** Supplied data **
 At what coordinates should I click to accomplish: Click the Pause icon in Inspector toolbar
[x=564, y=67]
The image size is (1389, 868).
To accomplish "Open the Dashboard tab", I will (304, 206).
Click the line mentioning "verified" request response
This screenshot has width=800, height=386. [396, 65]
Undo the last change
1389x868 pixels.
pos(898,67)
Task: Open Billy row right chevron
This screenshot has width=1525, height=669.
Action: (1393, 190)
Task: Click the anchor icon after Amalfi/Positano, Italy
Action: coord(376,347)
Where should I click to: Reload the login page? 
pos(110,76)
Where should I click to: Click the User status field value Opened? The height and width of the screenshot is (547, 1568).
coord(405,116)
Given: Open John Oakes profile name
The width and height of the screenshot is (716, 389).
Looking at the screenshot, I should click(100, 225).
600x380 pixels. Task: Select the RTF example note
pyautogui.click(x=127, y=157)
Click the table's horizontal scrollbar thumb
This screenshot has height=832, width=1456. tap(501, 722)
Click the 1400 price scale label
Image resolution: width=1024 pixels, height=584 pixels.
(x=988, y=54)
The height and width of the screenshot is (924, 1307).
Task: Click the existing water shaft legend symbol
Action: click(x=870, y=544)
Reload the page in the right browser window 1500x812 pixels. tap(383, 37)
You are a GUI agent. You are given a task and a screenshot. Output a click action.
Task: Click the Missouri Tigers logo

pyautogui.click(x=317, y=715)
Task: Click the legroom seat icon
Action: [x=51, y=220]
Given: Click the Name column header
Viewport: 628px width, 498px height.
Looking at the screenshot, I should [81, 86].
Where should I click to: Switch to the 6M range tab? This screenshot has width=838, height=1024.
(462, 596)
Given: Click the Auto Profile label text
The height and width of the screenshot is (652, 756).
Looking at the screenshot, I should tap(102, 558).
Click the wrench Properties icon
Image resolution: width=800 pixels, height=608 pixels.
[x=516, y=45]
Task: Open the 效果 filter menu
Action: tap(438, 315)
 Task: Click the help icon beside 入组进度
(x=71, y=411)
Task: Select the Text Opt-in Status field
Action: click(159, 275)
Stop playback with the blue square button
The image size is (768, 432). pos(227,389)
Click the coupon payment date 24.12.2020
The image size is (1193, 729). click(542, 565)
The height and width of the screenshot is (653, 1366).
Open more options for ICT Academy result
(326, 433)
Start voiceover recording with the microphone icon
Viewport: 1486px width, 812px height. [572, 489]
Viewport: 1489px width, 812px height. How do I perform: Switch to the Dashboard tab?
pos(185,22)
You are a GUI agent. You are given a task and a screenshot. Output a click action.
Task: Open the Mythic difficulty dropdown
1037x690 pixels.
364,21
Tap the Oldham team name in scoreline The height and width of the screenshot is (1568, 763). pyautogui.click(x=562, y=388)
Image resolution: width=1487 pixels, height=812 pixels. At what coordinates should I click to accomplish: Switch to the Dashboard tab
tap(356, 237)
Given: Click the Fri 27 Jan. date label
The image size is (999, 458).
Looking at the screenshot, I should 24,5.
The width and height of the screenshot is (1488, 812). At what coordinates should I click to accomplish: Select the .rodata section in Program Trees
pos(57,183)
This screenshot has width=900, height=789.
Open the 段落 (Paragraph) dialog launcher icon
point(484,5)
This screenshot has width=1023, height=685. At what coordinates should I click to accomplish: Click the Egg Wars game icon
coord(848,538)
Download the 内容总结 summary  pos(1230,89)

** Exercise description **
Repeat the records word for word, starting at the line that contains "Image resolution: width=1487" and ending at the last line of the records, including both.

** Output of the exercise **
Image resolution: width=1487 pixels, height=812 pixels. At what coordinates should I click to accomplish: Switch to the Dashboard tab
tap(356, 237)
Given: Click the Fri 27 Jan. date label
The image size is (999, 458).
Looking at the screenshot, I should 24,5.
The width and height of the screenshot is (1488, 812). At what coordinates should I click to accomplish: Select the .rodata section in Program Trees
pos(57,183)
This screenshot has width=900, height=789.
Open the 段落 (Paragraph) dialog launcher icon
point(484,5)
This screenshot has width=1023, height=685. At what coordinates should I click to accomplish: Click the Egg Wars game icon
coord(848,538)
Download the 内容总结 summary  pos(1230,89)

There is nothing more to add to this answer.